Muhafazakâr İdeolojide Hak ve Hürriyetler, Cinsellik ve Aile Kurumu

Muhafazakâr ideoloji, klasik liberalizm tarafından, birey ve bireysel hürriyetler üzerinde yapılan yoğun vurgulamaların, toplumun temellerini yıkacağı ya da sarsacağı yönündeki derin endişelerden hareketle, klasik liberalizme tepki olarak ortaya çıkmıştır.

Muhafazakâr düşünce, “muhafaza etmek”le alakalı bir tutumu ortaya koymaktadır. Muhafazakârlık, büyük ölçekli radikal toplumsal reformlara/değişimlere/dönüşümlere sıcak bakmayan, toplumsal altüst oluşlar neticesinde geleneksel toplumsal kurumların yıkılışlarına sebep olacağı gerekçesi ile devrimlerin (bu bağlamda şiddet kullanılmasının) bir değişim yöntemi olarak kullanılmasını reddeden, toplumdaki geleneklere ve ge­leneğe bağlı tarihî tecrübe birikimlerine değer veren, yavaş ve tedrici toplumsal değişimleri kabul eden bir ideolojidir. Muhafazakâr ideolojinin temel kaygısı, geleneksel toplumsal kurum ve değerlerin muhafaza edilmesidir. Bu yaklaşım, gelenekleri; geçmişten günümüze intikal ederek birikmiş olan bilgileri ve zamanının testinden geçmiş toplumsal kurum ve uygulamaları yansıtır.

Muhafazakâr düşüncede, bazı değerlerle bütünlük içerisinde toplumsal hayattaki bazı ihtiyaçlara cevap veren ve uzun süredir yaşamakta olan toplumsal kurumların muhafaza edilmesi lüzumlu görülür. Toplumsal kurumlar, moda gibi hızlı ve ani değişim ve etkileşimler neticesinde belli çevrelerin anlık talepleri istikametinde çok kolay bir şekilde değiştirilemez, yıkılamaz ya da kurulamaz. Yani “HAZ” temelli anlık ve günlük değişimler kabul edilmez.

Muhafazakâr düşüncede, toplum, geçmişiyle, gelenekleriyle, kültürel, ahlâkî, dînî vb. uzun süredir devam etmekte olan toplumsal değerleriyle organik bir bütünlük teşkil eder. Bu kadim toplumsal yapının, toplumdaki belli kesimlerin radikal değişim ve yıkım yönündeki taleplerine karşı muhafaza edilmesi icap eder.

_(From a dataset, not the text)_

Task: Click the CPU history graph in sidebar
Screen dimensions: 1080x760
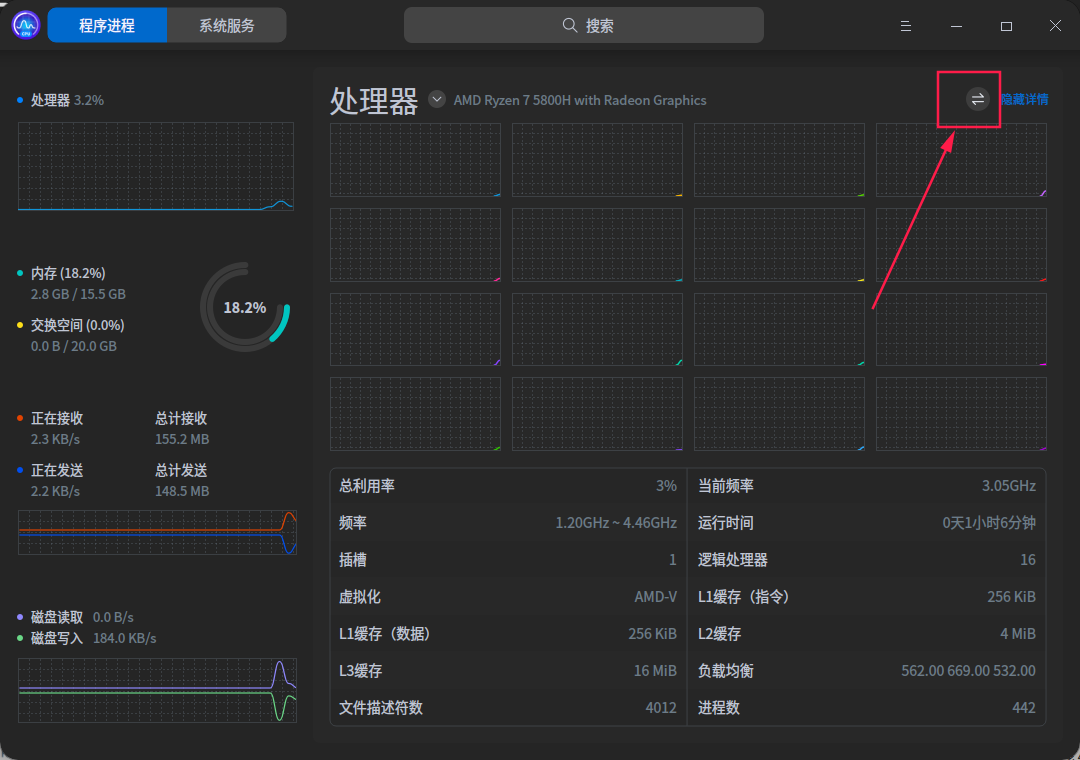Action: pyautogui.click(x=156, y=165)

Değişime ihtiyatla yaklaşan muhafazakâr düşünce, her türlü toplumsal değişimlere değil, sadece radikal mahiyetteki değişimlere karşıdır. Muhafazakârlar da değişimin önemini ve kaçınılmazlığını kabul ederler. Kabul edilir görülen değişim, yavaş ve tedrici olanıdır.

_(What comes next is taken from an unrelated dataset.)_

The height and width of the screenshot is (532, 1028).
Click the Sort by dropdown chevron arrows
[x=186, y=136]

Klasik muhafazakârlığın fikir babası Edmund Burke’e göre, “bazı değişiklik araçlarına sahip olmayan bir devlet, kendisinin muhafazası için lüzumlu olan araçları mevcut olmayan devlettir”. Bu ifadeye göre, değişim yollarını tamamen tıkayan bir devletin kendi varlığı tehlike altında demektir.

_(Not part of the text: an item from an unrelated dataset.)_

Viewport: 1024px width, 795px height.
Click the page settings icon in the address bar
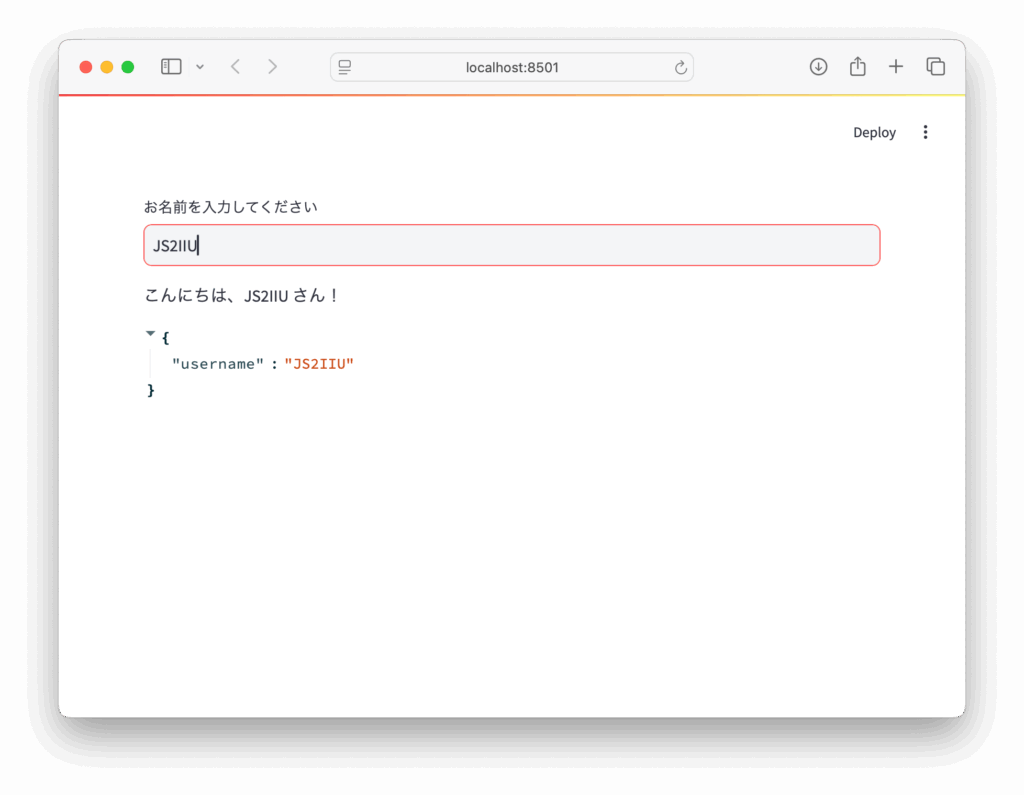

Muhafazakâr felsefe, serbest piyasa ekonomisine klasik liberallerle anarko-kapitalistlere kıyasla oldukça ihtiyatlı yaklaşır. Bu felsefede, klasik liberal temelli serbest piyasanın, toplumsal zeminde bazı kesimler için zararlı olabileceği, toplumun dezavantajlı kesimlerinin bu uygulamalardan zarar görebileceği belirtilir. Bu sebeple, piyasa ekonomisinin toplumdaki dezavantajlı kesimlerin aleyhine olan sonuçlarının giderilmesi gerekir. Bunun sağlanması için devletin iktisadî hayata, vergiler, fonlar vb. yollarla müdahale etmesi ve bu kaynaklardan bazılarını dezavantajlı kesimlere sosyal güvenlik ve sağlık hakkı gibi sosyal devletçi politikalar yoluyla aktarması gerekir.

Muhafazakârlık, bu yöndeki düşünceleri itibariyle sosyal liberalizmle buluşmaktadır. Sosyal liberalizmdeki sosyal devletçi anlayış burada da söz konusudur. Cumhuriyetçi sosyal liberalizmdeki “sivik erdemler”in yerini, muhafazakârlıkta “geleneksel toplumsal değerler” almakta, bu toplumsal değerlerin, başta sosyal bir eğitim kurumu olarak işlev gören aile olmak üzere her türlü eğitim organizasyonları yoluyla bireylere aktarılması amaçlanmaktadır.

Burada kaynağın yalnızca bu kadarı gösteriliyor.